Really now? What about Frank Miller’s The Dark Knight Returns? Or try the original Stan Lee/Jack Kirby Fantastic Four run from issues numbering in the mid-’40s through the late ’80s, collected in various Marvel Masterworks hardbound volumes? I could go on about that…but won’t.
While Watchmen certainly broke new ground in turning the superhero genre upside down through what was a very bleak tale when you get down to it, it is not the holy grail of comic book writing or art. Sorry.
But yes, it’s still a landmark achievement that’s taken on legendary status over the past 20-plus years. The new Warner Brothers’ film is also a remarkable work. Some Watchmen comics fans will complain to the high heavens about it because of things left out and, most of all, changes to the ending (where’s “The Squid”? they cry). Oh, just go away, will ya?
While Moore, who’s frankly something of an iconoclast nutjob, has divorced himself from the movie (he considered the story “unfilmable”) and would not have his name in the credits, Gibbons has had nothing but high praise for the way it turned out.
Without giving too much away, let’s say it’s a tale of real-world (not as much so as Christopher Nolan’s Batman films) superheroes, left- and right-wing politics, hidden agendas, conspiracies and massive doses of paranoia, all set in an alternative universe USA, circa 1985, where a familiar face from the late ’60s and early ’70s is still the President in his latest of multiple terms well beyond eight years.
Did Snyder have to leave out things from the mini-series/graphic novel? Sure. And a lot of that, by the way, will turn up in one amazing DVD release as either bonus material or one super-long “director’s cut.”
The changed ending is the most drastic deviation, but it’s true to the theme of the original story and mighty horrifying in its implications, playing off the U.S.-U.S.S.R. Cold War and nuclear fears. There’s plenty of rich style at work here too, coupled with dense layers of connected stories and characters that are also right in line with the comics as well.
The casting is dead-on, especially Jackie Earl Haley, who is simply remarkable as the strangely masked, utterly pyschotic Roschach. Imagine a Batman who has gone over the edge. He’s creepy, beyond-driven and yet so relentless, you want to see more of him, though he’s all over the film.
As the anything-but-funny Comedian, Jeffery Dean Morgan — best known until now for roles as the father on The CW’s Supernatural and a ghostly presence on ABC’s Grey’s Anatomy — nails his role as well, playing a fascistic jackass.
As Nite Owl (Mark II — we also meet his aging mentor, the original Nite Owl), Patrick Wilson is also a Batman-ish type, but more so on the gadget, toys and cool vehicle side. He’s also the closest thing to the more traditional boy scout-ish hero, and sadly ridiculed for that.

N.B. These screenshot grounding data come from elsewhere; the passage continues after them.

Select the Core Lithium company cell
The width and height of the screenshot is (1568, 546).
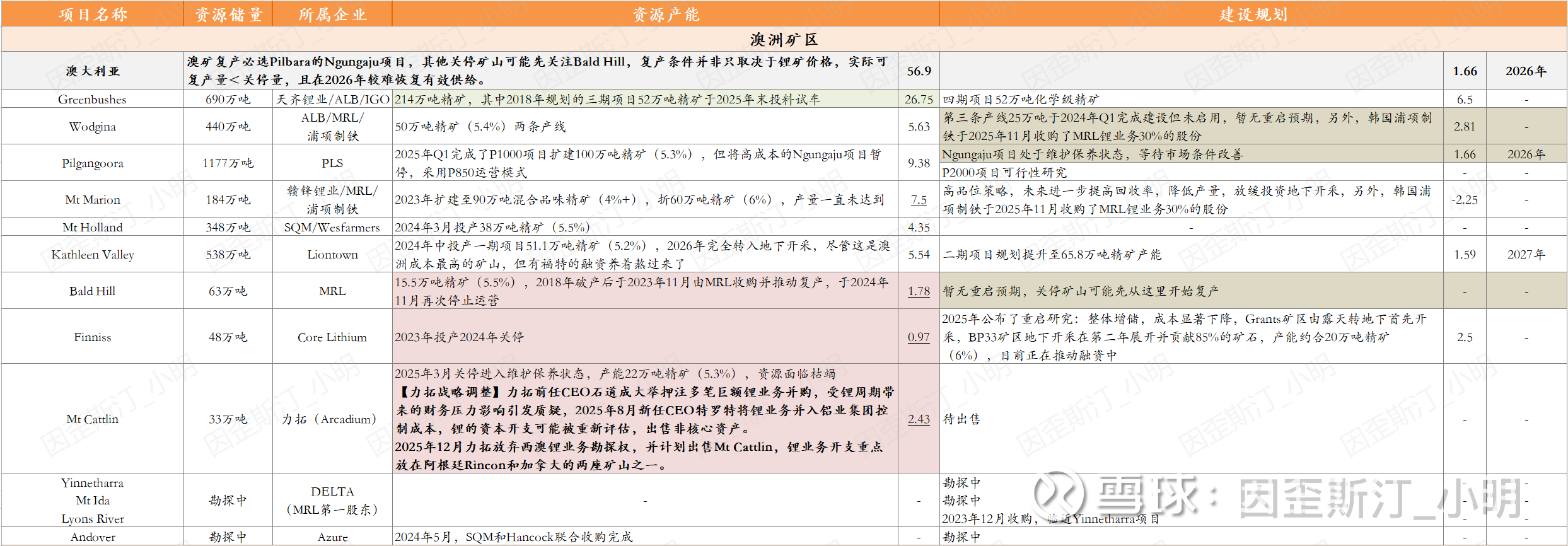332,337
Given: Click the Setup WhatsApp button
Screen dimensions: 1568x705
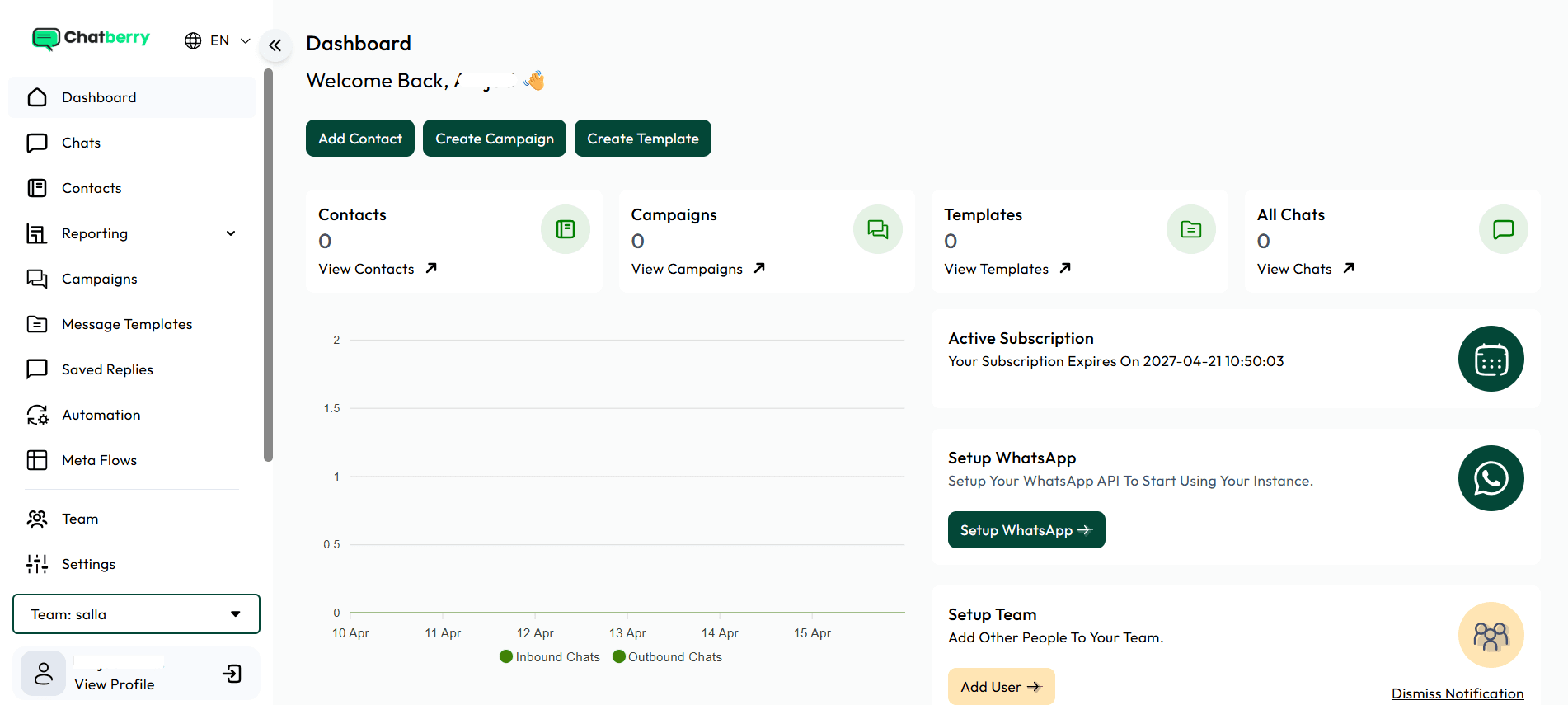Looking at the screenshot, I should (x=1026, y=530).
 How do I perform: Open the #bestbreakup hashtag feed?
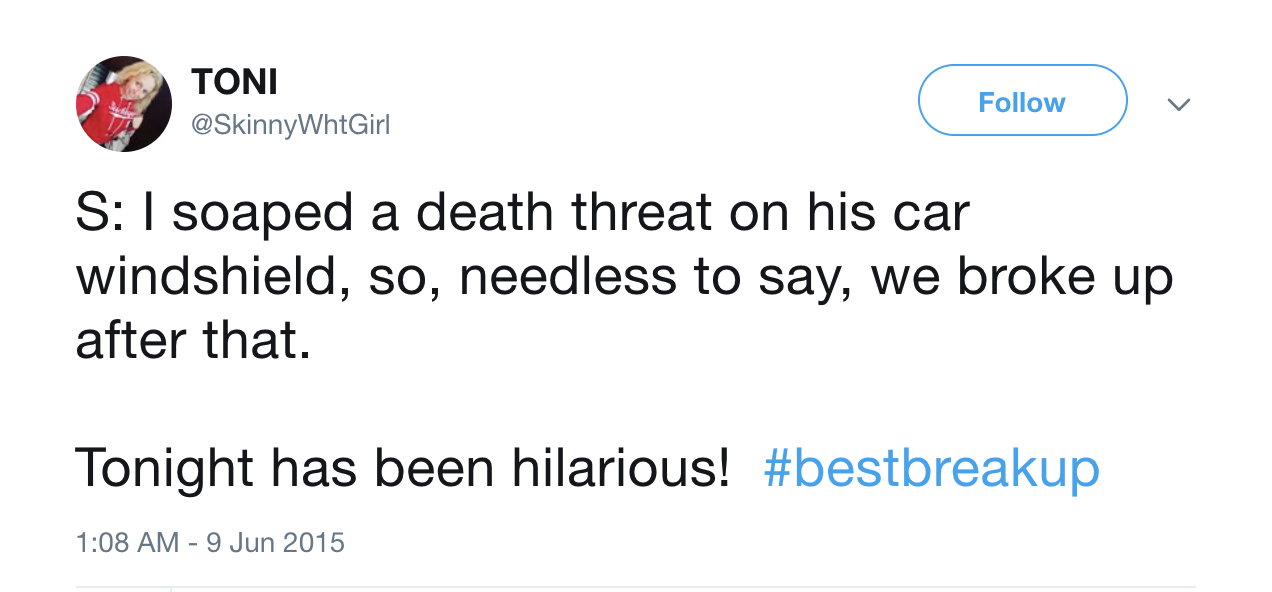[x=931, y=468]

His slow-burn relationship with looker Malin Akerman as the second-generation Silk Spectre is another piece of the film puzzle. Though mostly a voice tied to a CGI character, Billy Crudup captures the essence of god-like powered Dr. Manhattan and offers a sense of a man who’s no longer a man at all, his humanity nearly gone until…well, you’ll see. Less fully-formed until the film’s final acts is Matthew Goode as Ozymandias, “the world’s smartest man.”
The soundtrack — loaded with Dylan songs by Dylan himself and others — is effective, and the mostly New York in the ’80s setting is familiar yet also gritty and otherworldly at the same time. The film simply looks fantastic.

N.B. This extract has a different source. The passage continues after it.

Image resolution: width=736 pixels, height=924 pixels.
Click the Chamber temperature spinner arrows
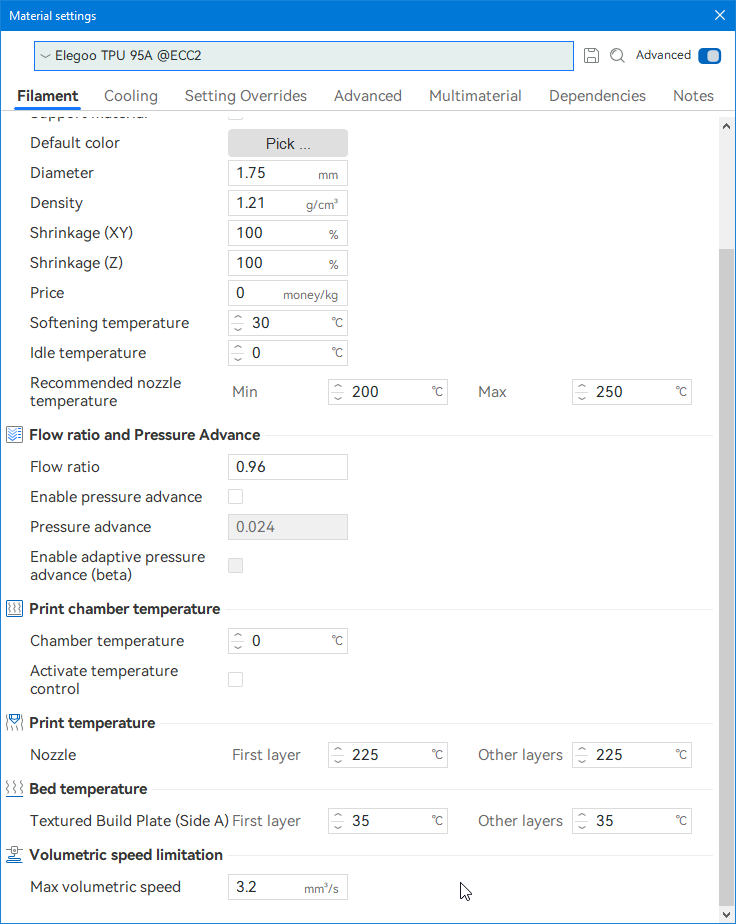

The movie is also over-the-top violent, literally blood-filled, though some may argue no more than the comic book source was. But damn, it’s mighty graphic (and Snyder overplays the slow-mo thing). Combined with non-sexual and very sexual nude scenes, this is not, in any way or form, a film for kids. Maybe mid-to-older teens, but not children. They won’t understand from the trailers showing blue-glow Manhattan and the cool-looking costume of Nite Owl, but this is not a kid’s movie, period. This isn’t a barely R-rating film — it’s R all the way, and parents should know this, even if the kidlets saw action figures on shelves in a store.
One also has to wonder how it will play with the mainstream audience who has never heard of Watchmen before this and doesn’t give a whit about Alan Moore or Dave Gibbons and their hailed and worshiped graphic novel.
Watchmen is not the fun and clever thrill ride of last year’s Iron Man, nor is it the psychological tapestry woven in The Dark Knight (whose violence, in contrast, was implied more than in your face).
Nonetheless, it’s a creative and faithful adaptation down to the voiceover narrative and much of the dialogue lifted right out of the comics. To its credit, Watchmen is a movie you need to see more than once to absorb everything. Even with the changes from the comic series, you’re still not left with a “happy ending.” It only seems that way. Maybe.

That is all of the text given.